CHALLENGE: Identify each line in the entries below that contains the string "pixels", matching case exactly, and copy those lines out.

(Entries for locating described items)
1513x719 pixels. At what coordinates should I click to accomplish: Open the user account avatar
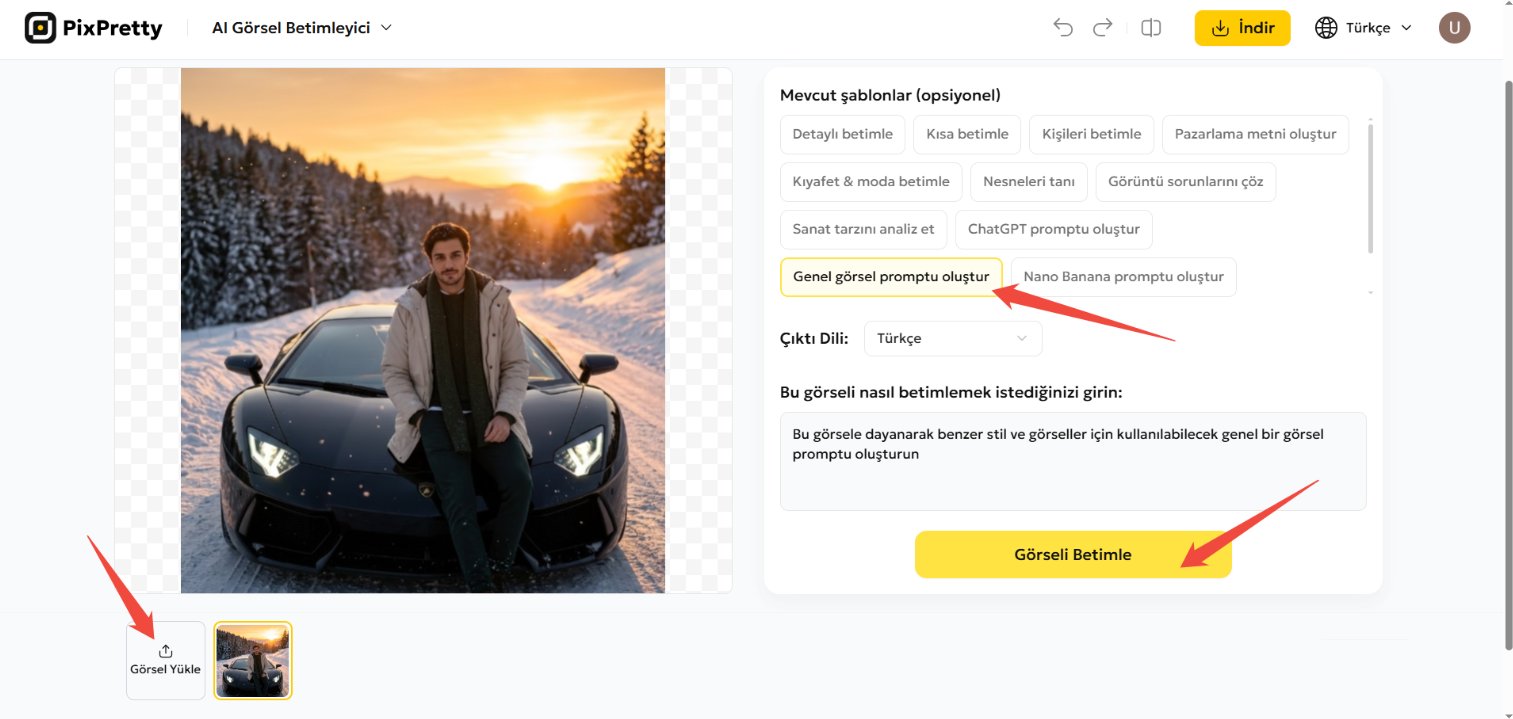click(1454, 27)
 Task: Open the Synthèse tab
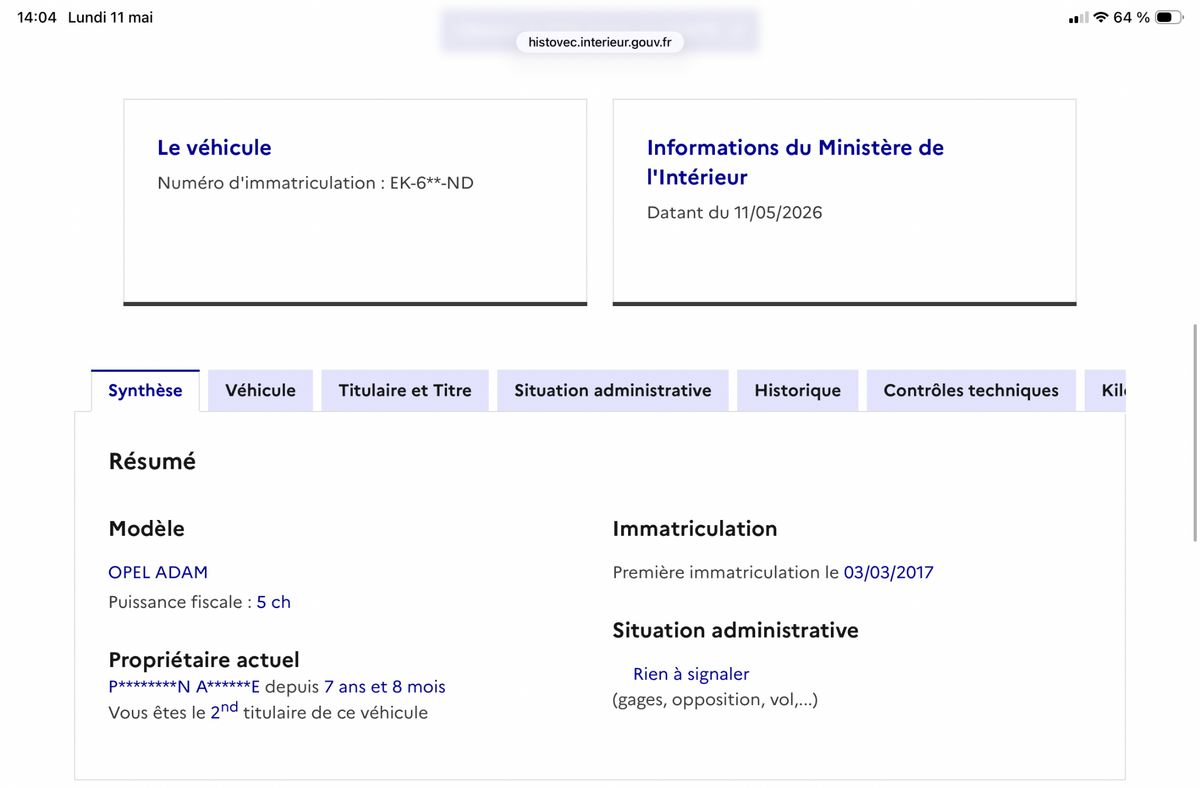[x=145, y=390]
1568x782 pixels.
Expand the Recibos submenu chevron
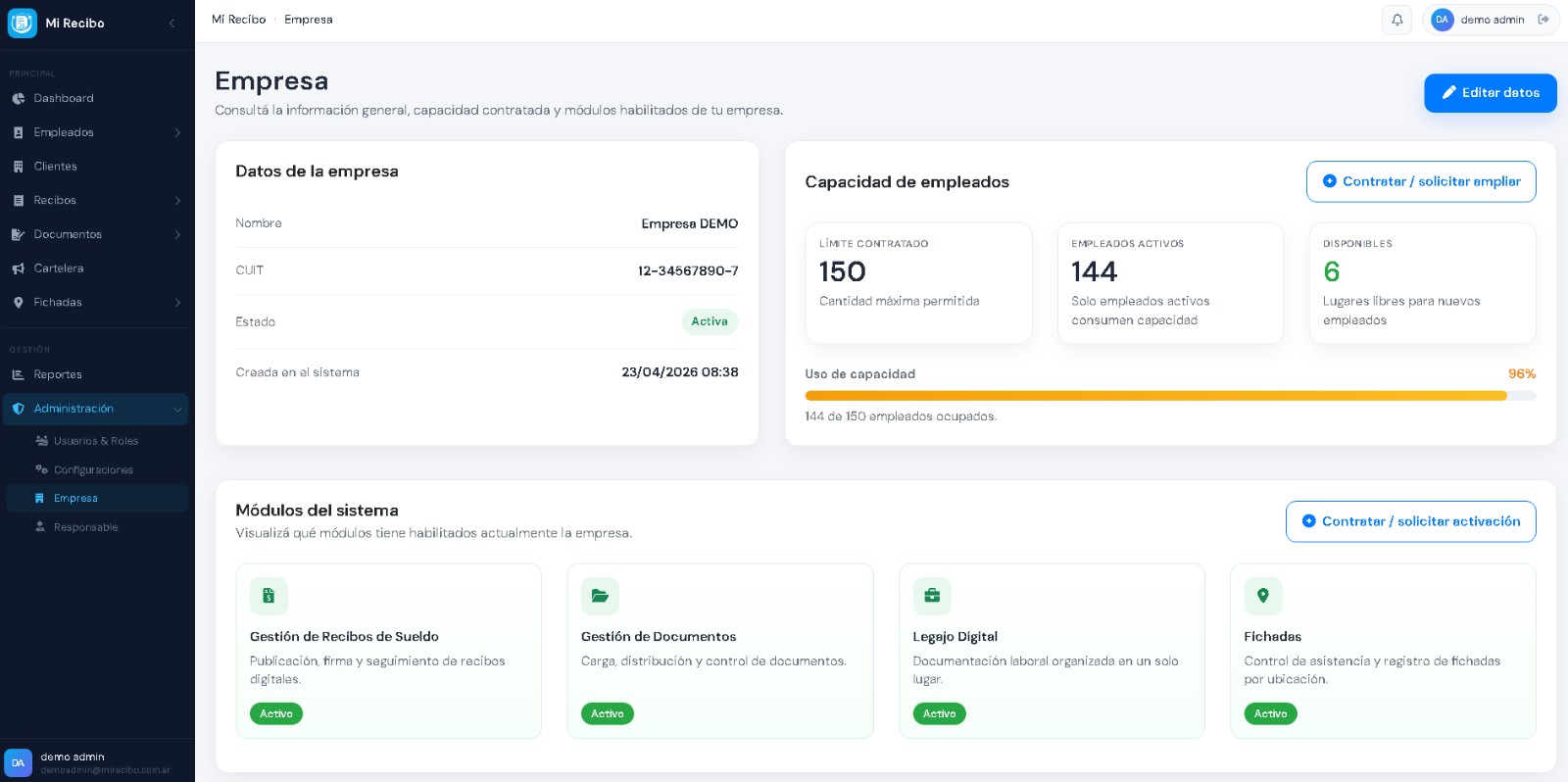click(177, 201)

ANSWER FOR THIS EXERCISE:
1513x719 pixels. At what coordinates should I click to accomplish: Open the user account avatar
1568x782 pixels.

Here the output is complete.